• Text shown:
· · · · ·
= Listed buildings in Thorpe Salvin =

Thorpe Salvin is a civil parish in the Metropolitan Borough of Rotherham, South Yorkshire, England. The parish contains 14 listed buildings that are recorded in the National Heritage List for England. Of these, one is listed at Grade I, the highest of the three grades, two are at Grade II*, the middle grade, and the others are at Grade II, the lowest grade. The parish contains the village of Thorpe Salvin and the surrounding countryside. The Chesterfield Canal runs through the parish, and the listed buildings associated with this are locks, bridges, milestones, and an aqueduct. The other listed buildings consist of a church, headstones and a sundial in the churchyard, the ruins of a manor house and its gatehouse, and a row of cottages.
· · · · ·
• Information shown:
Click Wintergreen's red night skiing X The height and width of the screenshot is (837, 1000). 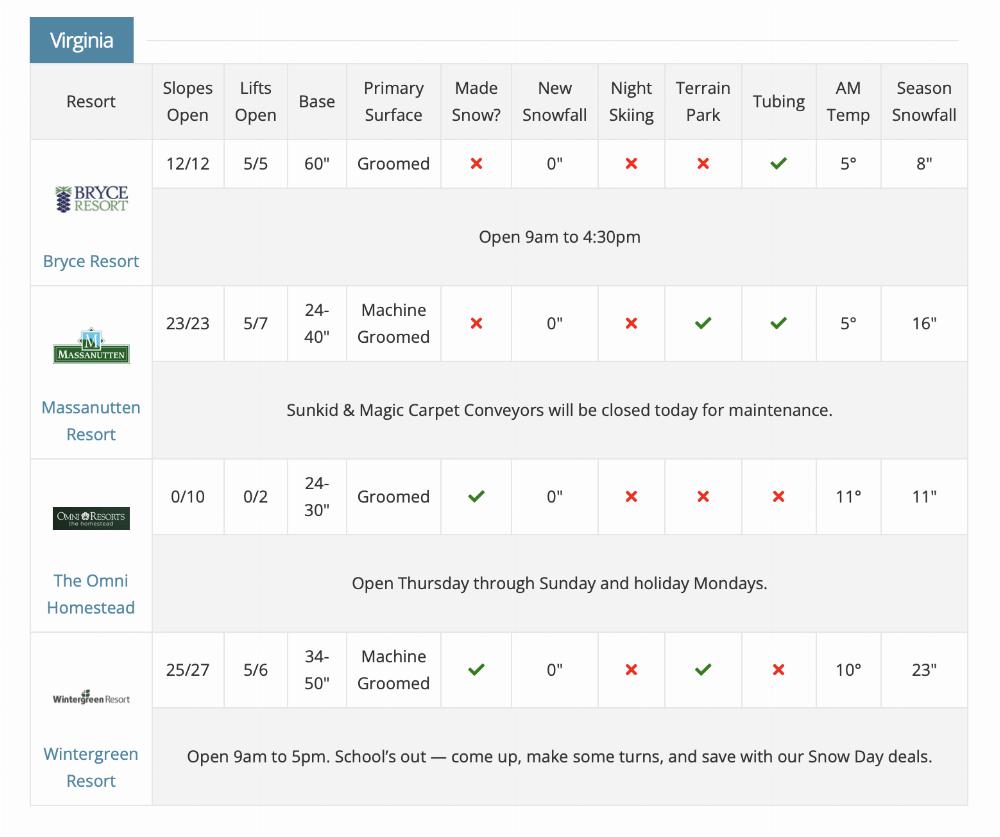[x=631, y=670]
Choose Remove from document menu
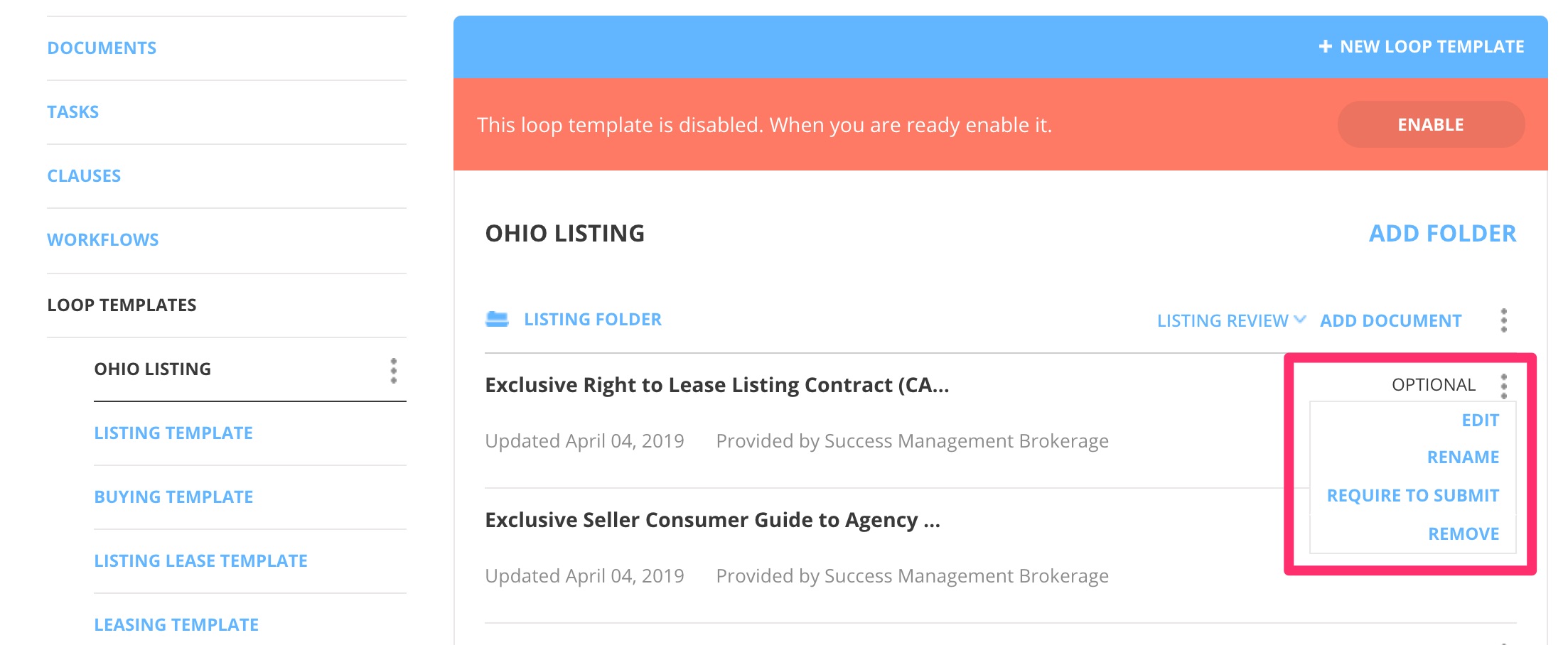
· · · · ·
• Brief: Decide whether each statement agrees with the text on listed buildings in Thorpe Salvin, answering yes or no and quoting the deciding words: (a) Two of the parish's listed buildings are at Grade I. (b) The Chesterfield Canal passes through the parish. (c) A row of cottages is among the listed buildings.

• Expected answer:
(a) No: "one is listed at Grade I"
(b) Yes: "The Chesterfield Canal runs through the parish"
(c) Yes: "and a row of cottages"